What is Data Mining ?

Data Mining , also known as Knowledge-Discovery in Databases (KDD) is a class of database applications that look for hidden patterns in a group of data that can be used to predict future behavior. For example, data mining software can help retail companies find customers with common interests. The term is commonly misused to describe software that presents data in new ways. True data mining software doesn’t just change the presentation, but actually discovers previously unknown relationships among the data.

Data Mining Process

Data Mining which is a version of artificial intelligence is popular in the science and mathematical fields but also is utilized increasingly by marketers trying to distill useful consumer data from Web sites. With the advent of computers, large databases and the internet, it is easier than ever to collect millions, billions and even trillions of pieces of data that can then be systematically analyzed to help look for relationships and to seek solutions to difficult problems.

How does data mining work?

Well the quick answer is that large amounts of data are collected. Usually most entities that perform data mining are large corporations and government agencies. They have been collecting data for decades and they have lots of data to sift through. If you are a fairly new business or individual, you can purchase certain types of data in order to mine for your own purposes. In addition, data can also be stolen from large depositories by hackers by hacking their way into a large database or simply stealing laptops that are ill protected.

Data mining uses a variety of mathematical algorithms to analyze historical data.

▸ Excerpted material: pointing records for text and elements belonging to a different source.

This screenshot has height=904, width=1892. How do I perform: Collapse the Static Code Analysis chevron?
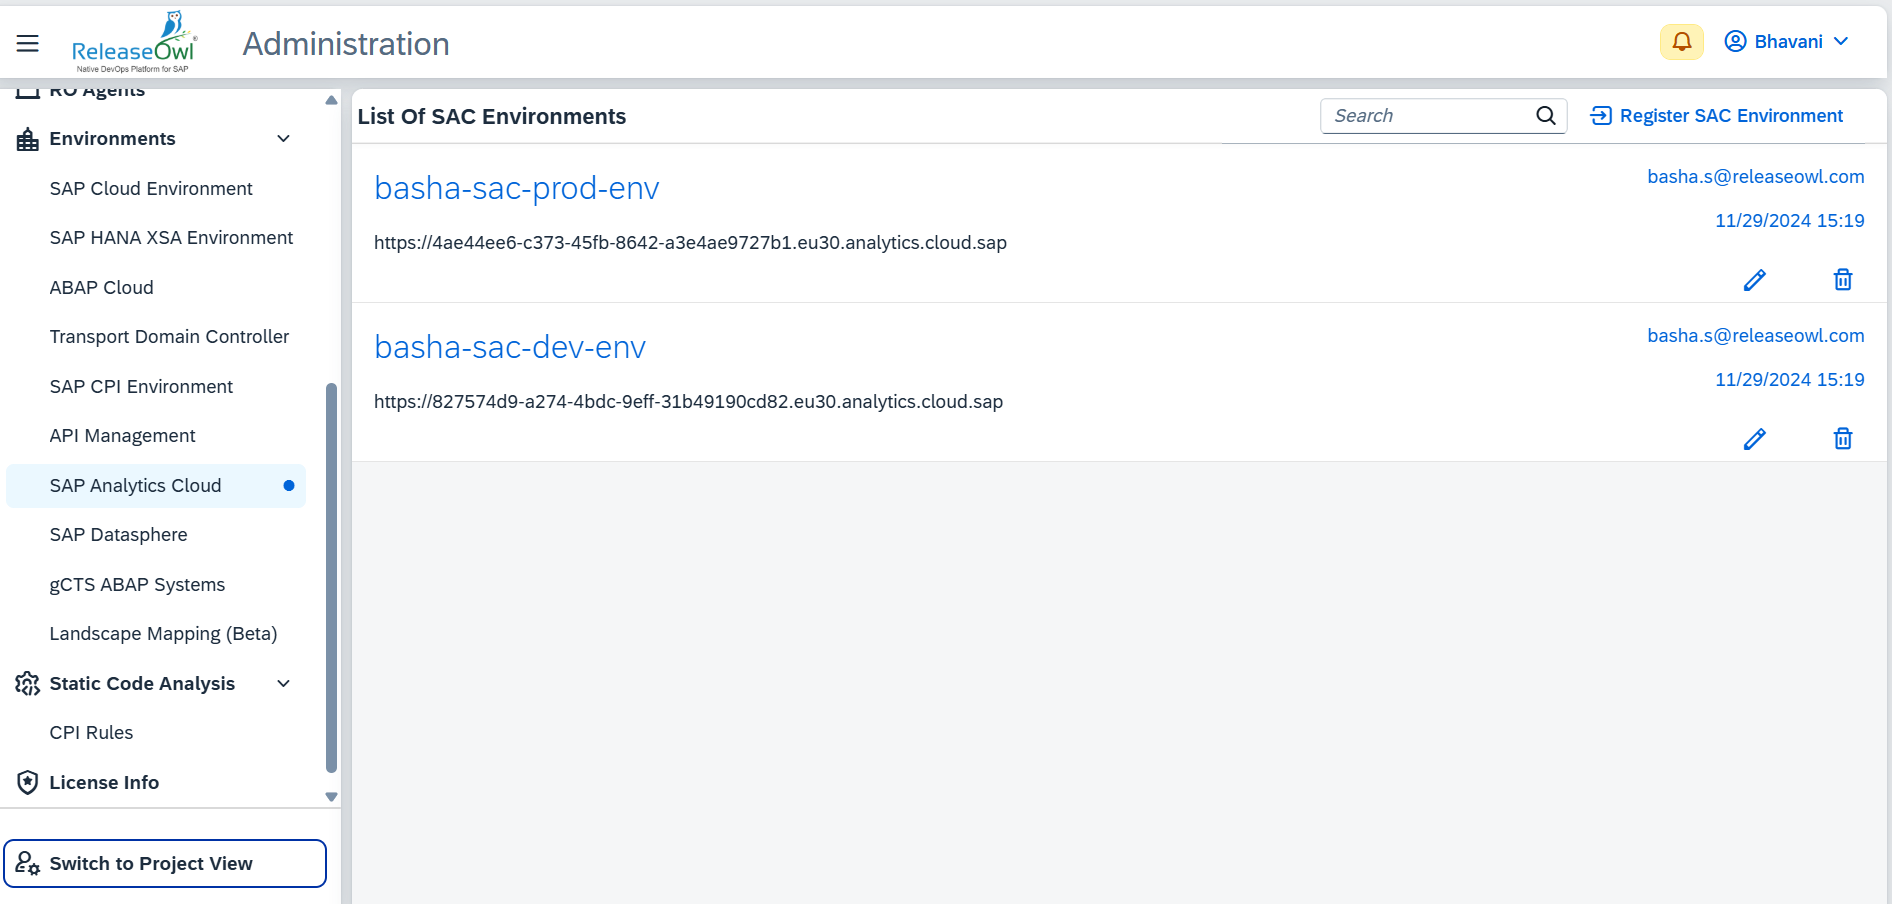coord(283,684)
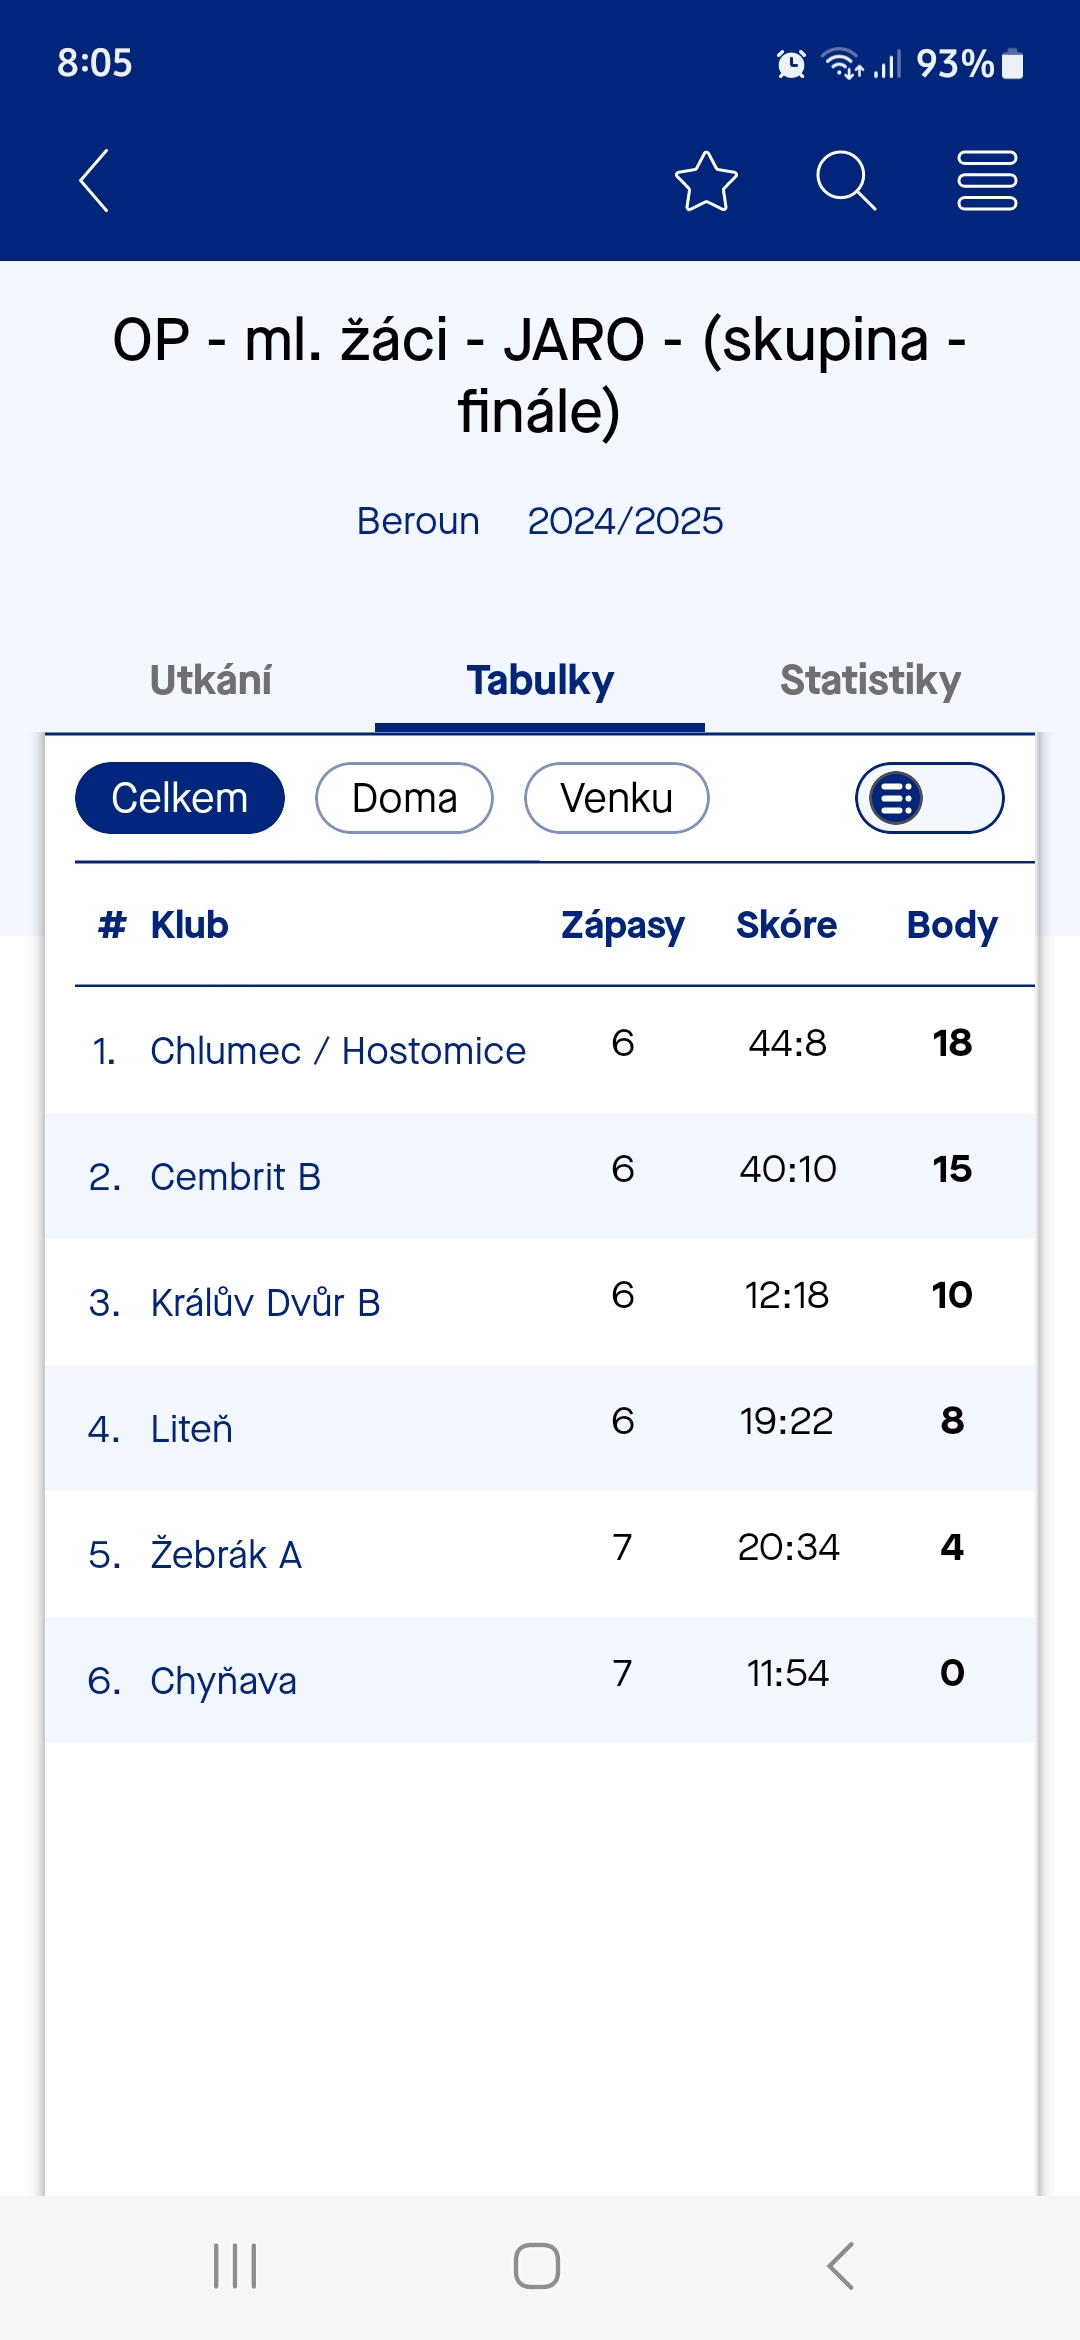
Task: Toggle the detailed table view switch
Action: [930, 798]
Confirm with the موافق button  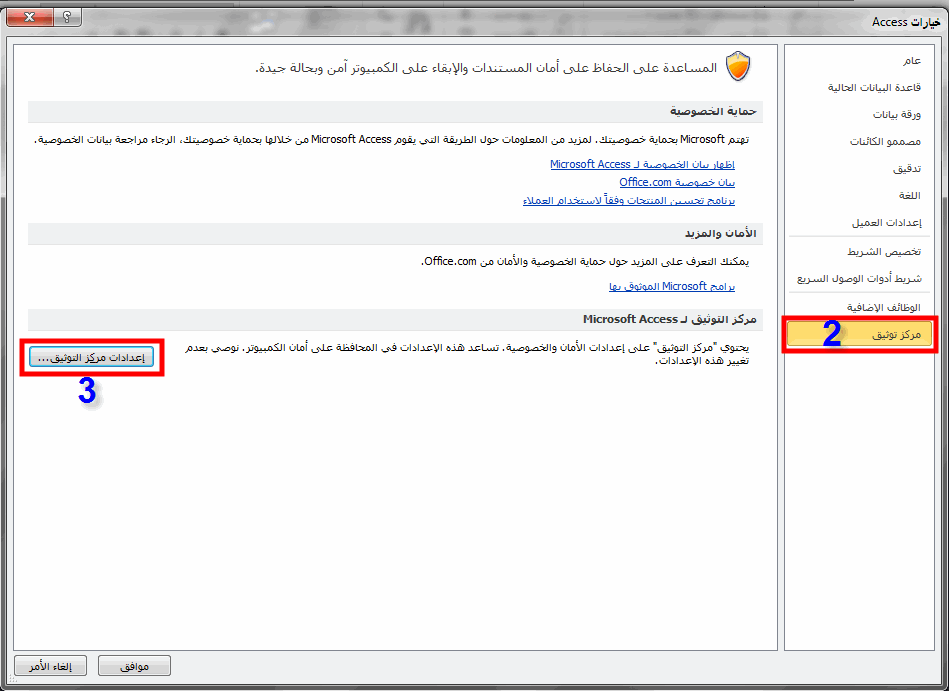click(134, 666)
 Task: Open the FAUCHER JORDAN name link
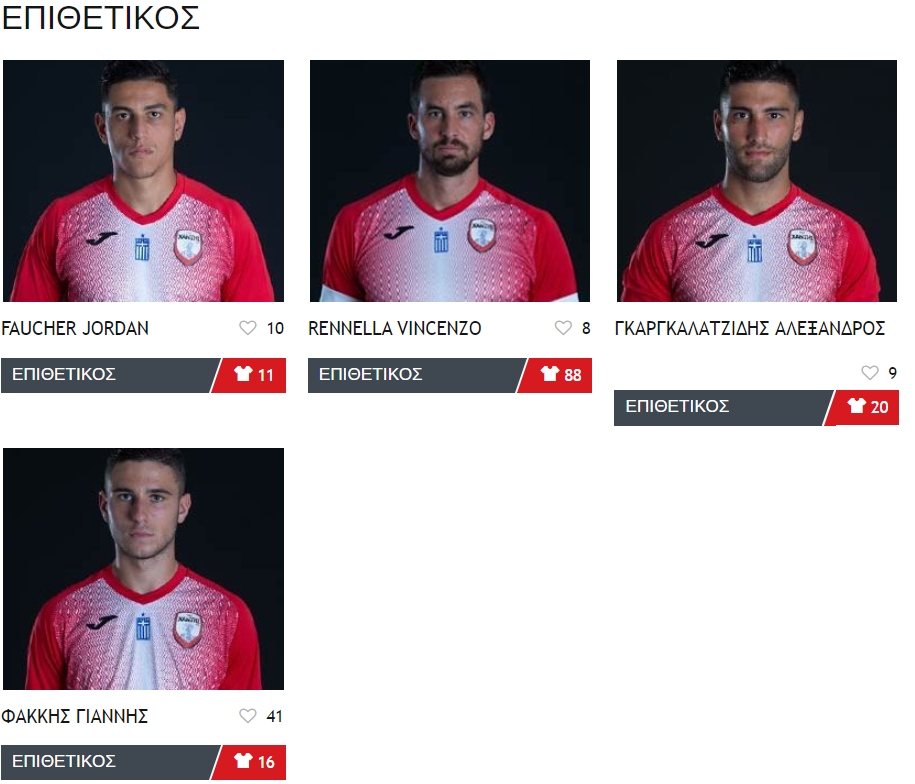coord(75,328)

The results of this analysis are then used to build models based on real world behavior, which are in turn used to analyze incoming data and make predictions about future behavior.

Data Mining Real world example : 9/11 attacks

(Data Mining was supposedly used to determine the leader of the 9/11 attacks.)

Take the real world example of the 9/11 attacks. There is historical data about these attacks: a number of foreign men applied to flight school in the United States as part of their attack planning. Based on this historical data, a model can be created that collects data on all of the future applicants to flight schools to see whether any are foreign, or share other characteristics.

Actually, though, interest in data mining began before September 11, 2001: In the late 1990s, the Department of Defense authorized a data mining program called Able Danger, that was used to gather counter terrorism information, including information about Al Queda , from late 1998 through early 2001.

Can Data Mining be really good at counter terrorism ?

The answer as of now is “not so much” because Data mining is a technique best reserved for large data sets. There is not enough data about terrorism or terrorists to build a good predictive model.

While many, many people shop for groceries in a day, not very many plan or execute terrorist attacks. This means there is very little data on which to base a model, which in turn means that the data being used to build a model does not represent a pattern of behavior, but a one or two time event.